Strictly speaking, EU GDPR has already been in force since May 2016 but many organisations are only obliged to apply the regulation from 24 May 2018. According to the regulation, companies will have to get explicit permission from their customers before they can use their data. They also need to be able to provide information about what purpose the customer data is used for.
The implications of EU GDPR for businesses are two-fold. Firstly they will need to assess their current data collection and storage systems to make sure they are ready for the new regulations. Secondly, they need to put in place new internal processes and update staff regarding how they access and share data.
There will also be a few changes regarding international organisations with head offices outside of the EU. From May 2018, the ‘principle of the market location’ applies instead of the domicile principle. This means that local or national laws will no longer be prioritised over European regulations. Businesses who continue to offer services to EU citizens now need to strictly observe GDPR as implemented in the respective target country.
Article 12 of the new regulation also sets stricter information duties. Companies have to inform users about data processing and how long data is stored. There is also a disclosure requirement regarding the data storage length or transfer to third parties. These information duties come along with rules concerning information, revocation as well as erasure. Individuals are entitled to erase data, which is known as the “Right to be Forgotten”.

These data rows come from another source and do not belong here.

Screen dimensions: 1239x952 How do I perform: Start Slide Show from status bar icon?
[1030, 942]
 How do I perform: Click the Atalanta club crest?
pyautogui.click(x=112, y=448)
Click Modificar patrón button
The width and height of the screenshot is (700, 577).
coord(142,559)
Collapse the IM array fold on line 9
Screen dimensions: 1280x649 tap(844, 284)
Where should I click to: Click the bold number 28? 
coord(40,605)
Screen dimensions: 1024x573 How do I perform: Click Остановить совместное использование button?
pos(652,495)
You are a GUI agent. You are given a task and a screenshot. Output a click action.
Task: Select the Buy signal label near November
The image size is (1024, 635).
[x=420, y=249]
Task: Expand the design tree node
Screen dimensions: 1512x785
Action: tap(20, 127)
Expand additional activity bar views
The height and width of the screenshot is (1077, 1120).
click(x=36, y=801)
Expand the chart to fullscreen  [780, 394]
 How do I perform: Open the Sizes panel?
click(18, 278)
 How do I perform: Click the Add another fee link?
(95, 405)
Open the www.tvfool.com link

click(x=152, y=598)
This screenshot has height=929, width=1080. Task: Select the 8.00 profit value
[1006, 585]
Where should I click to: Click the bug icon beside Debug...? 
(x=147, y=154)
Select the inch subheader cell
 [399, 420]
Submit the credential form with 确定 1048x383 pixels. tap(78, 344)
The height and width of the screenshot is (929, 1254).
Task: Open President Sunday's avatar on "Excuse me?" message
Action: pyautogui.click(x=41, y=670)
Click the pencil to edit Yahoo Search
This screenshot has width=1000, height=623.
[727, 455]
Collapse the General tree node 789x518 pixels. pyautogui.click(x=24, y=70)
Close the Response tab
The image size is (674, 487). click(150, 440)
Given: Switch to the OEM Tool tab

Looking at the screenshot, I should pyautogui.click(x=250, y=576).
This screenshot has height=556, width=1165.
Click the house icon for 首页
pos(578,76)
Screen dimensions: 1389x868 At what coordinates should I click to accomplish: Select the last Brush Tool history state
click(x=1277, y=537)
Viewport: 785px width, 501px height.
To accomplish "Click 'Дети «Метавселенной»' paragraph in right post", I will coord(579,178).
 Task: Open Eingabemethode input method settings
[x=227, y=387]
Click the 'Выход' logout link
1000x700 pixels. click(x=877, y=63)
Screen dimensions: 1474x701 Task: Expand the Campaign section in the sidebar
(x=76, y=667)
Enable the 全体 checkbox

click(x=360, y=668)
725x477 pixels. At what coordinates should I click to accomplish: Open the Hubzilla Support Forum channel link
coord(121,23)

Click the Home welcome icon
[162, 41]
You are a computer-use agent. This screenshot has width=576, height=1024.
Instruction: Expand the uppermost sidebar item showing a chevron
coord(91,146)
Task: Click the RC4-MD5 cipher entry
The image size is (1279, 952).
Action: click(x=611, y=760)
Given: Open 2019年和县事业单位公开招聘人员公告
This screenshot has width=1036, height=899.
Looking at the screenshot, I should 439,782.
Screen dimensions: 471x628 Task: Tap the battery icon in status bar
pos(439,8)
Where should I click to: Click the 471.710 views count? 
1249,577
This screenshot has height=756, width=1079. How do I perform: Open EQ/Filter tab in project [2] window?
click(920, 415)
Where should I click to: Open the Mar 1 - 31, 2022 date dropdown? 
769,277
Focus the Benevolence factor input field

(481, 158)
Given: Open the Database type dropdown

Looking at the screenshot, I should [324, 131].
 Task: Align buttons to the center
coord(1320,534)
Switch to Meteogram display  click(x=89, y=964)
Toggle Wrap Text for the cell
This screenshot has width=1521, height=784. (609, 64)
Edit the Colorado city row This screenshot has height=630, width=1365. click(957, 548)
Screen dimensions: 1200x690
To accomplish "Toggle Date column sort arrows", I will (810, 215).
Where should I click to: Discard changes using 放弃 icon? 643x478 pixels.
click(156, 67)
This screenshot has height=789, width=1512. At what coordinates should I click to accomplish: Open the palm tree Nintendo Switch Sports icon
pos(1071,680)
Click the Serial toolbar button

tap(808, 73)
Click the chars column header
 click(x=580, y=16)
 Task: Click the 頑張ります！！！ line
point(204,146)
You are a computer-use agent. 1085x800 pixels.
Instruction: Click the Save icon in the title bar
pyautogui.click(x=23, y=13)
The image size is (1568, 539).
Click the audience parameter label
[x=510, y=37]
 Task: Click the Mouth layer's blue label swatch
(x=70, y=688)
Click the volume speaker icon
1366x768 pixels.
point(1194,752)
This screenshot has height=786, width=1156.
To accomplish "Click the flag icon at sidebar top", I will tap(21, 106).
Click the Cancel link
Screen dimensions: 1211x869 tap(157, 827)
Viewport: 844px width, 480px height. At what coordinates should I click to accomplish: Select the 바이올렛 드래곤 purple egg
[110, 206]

In contrast to the “Right to Block” of personal search engine results postulated by the European Court of Justice, the EU GDPR refers to erasure directly at the place, which is storing the data. In future, there is even a duty for businesses, which had previously published data about a person, to also inform other places, which had also processed the data, about the erasure entitlement of the individual person.
This new EU General Data Protection Regulation is not a re-invention of existing data protection rights, it only has a new emphasis. From 2018 onwards, organisations face more duties and risks. They not only have to be knowledgeable about where, when and which data is being processed, they possibly also have to document their processing activities.
So how can technology companies and their clients prepare for EU GDPR?
Primarily, organisations should undertake an analysis of which type of data processing takes place in their operation. When processing and storing staff data, is the data handled on behalf of a third party, or is there collaboration with subcontractors and who may have visibility of the data?
Following the analysis, there should be control and evaluation of the data processing. This evaluation should conclude whether the new data regulations are being met. In addition, it will be good practice to check if existing order processing agreements, data protection notices and consents comply with the new regulation.
The risk of non-compliance is now considerable. In the past, fines have been rare. However, the fines outlined in article 83 and 84 of GDPR offer a whole new dimension in the data protection world. The figures mentioned are around 20 million Euro or 4% of the worldwide turnover.